Data Collection Ethics: Bridging the Trust Gap

Who is responsible for data privacy and collection? Recently, KPMG surveyed 2,000 U.S. adults and 250 decision-makers involved with security, privacy and data at companies with more than 1,000 employees. The overall consensus in the report is striking: there is a vast gulf between how businesses and the general public view data collection ethics.

Read more: Best Threat Intelligence Platforms & Tools for 2021

Business Leaders Are Too Confident

According to the KPMG report, business leaders are ramping up data collection.
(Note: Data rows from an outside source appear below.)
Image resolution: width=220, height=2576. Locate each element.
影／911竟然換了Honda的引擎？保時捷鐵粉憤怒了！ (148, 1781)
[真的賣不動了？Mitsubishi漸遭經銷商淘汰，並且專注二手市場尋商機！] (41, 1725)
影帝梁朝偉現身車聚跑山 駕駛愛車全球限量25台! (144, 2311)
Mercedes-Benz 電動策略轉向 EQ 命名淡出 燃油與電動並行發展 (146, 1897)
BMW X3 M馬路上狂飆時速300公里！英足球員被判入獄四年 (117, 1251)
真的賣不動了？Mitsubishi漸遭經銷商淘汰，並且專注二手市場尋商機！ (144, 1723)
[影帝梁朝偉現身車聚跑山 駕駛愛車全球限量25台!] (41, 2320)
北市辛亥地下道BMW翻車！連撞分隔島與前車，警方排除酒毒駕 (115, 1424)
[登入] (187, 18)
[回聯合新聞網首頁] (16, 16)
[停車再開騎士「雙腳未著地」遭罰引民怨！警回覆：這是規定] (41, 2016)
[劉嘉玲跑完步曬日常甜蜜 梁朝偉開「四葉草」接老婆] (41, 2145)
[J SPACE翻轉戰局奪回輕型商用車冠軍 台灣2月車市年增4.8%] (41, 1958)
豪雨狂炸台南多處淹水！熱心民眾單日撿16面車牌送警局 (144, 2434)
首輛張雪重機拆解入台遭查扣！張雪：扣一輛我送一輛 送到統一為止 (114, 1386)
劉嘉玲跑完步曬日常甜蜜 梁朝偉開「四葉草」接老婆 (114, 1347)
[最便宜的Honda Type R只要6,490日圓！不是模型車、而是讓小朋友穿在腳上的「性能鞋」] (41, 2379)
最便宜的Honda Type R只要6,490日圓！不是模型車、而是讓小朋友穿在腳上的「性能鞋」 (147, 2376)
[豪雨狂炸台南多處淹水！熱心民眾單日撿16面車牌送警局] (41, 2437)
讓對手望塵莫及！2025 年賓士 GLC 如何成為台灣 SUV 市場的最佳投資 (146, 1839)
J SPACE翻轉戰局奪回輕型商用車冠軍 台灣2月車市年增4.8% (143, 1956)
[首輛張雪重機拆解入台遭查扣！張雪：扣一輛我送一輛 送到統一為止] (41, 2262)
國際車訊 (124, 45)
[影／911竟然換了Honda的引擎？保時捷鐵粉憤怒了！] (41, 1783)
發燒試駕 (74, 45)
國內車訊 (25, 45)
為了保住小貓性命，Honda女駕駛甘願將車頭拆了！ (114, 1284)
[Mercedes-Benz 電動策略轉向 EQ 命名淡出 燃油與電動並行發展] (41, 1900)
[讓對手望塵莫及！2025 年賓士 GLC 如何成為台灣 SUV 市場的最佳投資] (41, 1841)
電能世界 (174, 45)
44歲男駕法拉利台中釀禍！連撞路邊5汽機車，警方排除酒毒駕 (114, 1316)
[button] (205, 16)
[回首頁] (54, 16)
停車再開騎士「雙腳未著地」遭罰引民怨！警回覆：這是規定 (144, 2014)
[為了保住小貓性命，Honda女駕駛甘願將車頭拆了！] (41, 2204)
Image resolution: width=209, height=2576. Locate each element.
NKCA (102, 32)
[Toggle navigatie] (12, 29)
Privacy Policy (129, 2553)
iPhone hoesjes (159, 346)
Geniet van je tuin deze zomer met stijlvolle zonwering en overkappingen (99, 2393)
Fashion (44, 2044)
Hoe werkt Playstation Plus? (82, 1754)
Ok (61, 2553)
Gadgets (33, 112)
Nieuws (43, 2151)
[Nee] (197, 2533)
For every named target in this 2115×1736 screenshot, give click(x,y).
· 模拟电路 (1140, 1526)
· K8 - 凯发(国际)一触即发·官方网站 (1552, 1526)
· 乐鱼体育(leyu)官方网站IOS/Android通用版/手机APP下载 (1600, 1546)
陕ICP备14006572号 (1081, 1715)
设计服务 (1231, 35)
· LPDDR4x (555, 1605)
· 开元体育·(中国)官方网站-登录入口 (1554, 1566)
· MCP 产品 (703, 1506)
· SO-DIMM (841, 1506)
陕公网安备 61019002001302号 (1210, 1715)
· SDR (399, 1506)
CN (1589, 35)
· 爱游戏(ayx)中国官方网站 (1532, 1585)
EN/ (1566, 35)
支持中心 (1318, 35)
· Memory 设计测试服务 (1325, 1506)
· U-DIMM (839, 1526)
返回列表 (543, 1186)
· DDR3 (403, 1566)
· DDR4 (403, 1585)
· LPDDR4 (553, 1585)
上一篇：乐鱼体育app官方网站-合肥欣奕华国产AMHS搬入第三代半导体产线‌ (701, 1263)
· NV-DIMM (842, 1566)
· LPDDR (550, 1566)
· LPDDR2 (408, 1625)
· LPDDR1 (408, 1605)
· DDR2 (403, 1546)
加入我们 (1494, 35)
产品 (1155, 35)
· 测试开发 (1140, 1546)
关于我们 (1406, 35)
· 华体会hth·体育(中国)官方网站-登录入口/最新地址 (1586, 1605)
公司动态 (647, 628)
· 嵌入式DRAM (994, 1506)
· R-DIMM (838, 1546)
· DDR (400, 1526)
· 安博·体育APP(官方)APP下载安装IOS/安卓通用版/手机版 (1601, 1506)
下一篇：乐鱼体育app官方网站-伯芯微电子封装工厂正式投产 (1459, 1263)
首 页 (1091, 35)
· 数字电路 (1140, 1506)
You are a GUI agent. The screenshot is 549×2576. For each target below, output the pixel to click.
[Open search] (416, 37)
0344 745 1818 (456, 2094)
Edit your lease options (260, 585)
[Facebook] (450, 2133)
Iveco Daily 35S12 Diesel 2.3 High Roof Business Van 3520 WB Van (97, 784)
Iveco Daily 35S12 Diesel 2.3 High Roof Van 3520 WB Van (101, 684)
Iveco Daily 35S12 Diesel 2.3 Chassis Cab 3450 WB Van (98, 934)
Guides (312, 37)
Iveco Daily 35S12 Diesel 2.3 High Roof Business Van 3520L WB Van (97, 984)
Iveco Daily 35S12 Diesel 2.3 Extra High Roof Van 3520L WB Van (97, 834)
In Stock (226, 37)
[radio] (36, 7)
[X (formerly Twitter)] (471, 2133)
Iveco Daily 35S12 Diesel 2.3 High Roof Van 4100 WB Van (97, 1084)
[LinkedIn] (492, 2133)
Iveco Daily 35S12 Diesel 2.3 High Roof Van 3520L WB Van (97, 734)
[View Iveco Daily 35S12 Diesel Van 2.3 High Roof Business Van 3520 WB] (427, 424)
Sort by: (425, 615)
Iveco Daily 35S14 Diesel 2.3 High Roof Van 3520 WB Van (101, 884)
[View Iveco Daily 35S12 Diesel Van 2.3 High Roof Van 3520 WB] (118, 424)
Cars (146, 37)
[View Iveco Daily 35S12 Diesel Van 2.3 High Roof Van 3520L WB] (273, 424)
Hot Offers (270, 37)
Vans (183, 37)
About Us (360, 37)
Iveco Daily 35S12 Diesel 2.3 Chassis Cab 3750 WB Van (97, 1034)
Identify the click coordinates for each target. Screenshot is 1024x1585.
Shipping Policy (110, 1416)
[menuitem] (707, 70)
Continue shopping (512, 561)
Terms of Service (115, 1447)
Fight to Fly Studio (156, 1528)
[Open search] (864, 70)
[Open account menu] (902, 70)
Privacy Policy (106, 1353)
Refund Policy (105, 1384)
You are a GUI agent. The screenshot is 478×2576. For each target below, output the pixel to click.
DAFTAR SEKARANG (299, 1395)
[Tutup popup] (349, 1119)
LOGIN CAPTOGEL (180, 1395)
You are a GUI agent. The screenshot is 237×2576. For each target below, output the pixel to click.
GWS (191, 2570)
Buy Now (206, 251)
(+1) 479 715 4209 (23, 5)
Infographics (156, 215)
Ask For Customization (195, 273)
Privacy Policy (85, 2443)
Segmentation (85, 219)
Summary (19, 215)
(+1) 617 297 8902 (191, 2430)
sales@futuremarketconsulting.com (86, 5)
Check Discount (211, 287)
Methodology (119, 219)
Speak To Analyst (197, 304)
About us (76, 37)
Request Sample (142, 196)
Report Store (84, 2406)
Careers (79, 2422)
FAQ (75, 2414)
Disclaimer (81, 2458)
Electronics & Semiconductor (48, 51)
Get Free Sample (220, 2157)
• 70% said consumer data collection grew over the past year
• 62% said their companies should do more to protect customer data
• 33% said consumers should be more concerned about their data
• 29% said their company sometimes uses unethical data collection methods

Business leaders may also be overconfident about their company’s ability to handle a data breach. Ninety-two percent of surveyed leaders felt they are prepared for a data breach, and 95% said their company has very strong data security measures in place. However, many employees stated they weren’t getting adequate training.

For example, on password security training, only 47% of full-time and 42% of part-time employees said they had received training. The percentages are lower in data protection, email security, privacy, privacy policies, and phishing scams training. Unfortunately, the statistics show a disconnect between the leadership and the company’s employees.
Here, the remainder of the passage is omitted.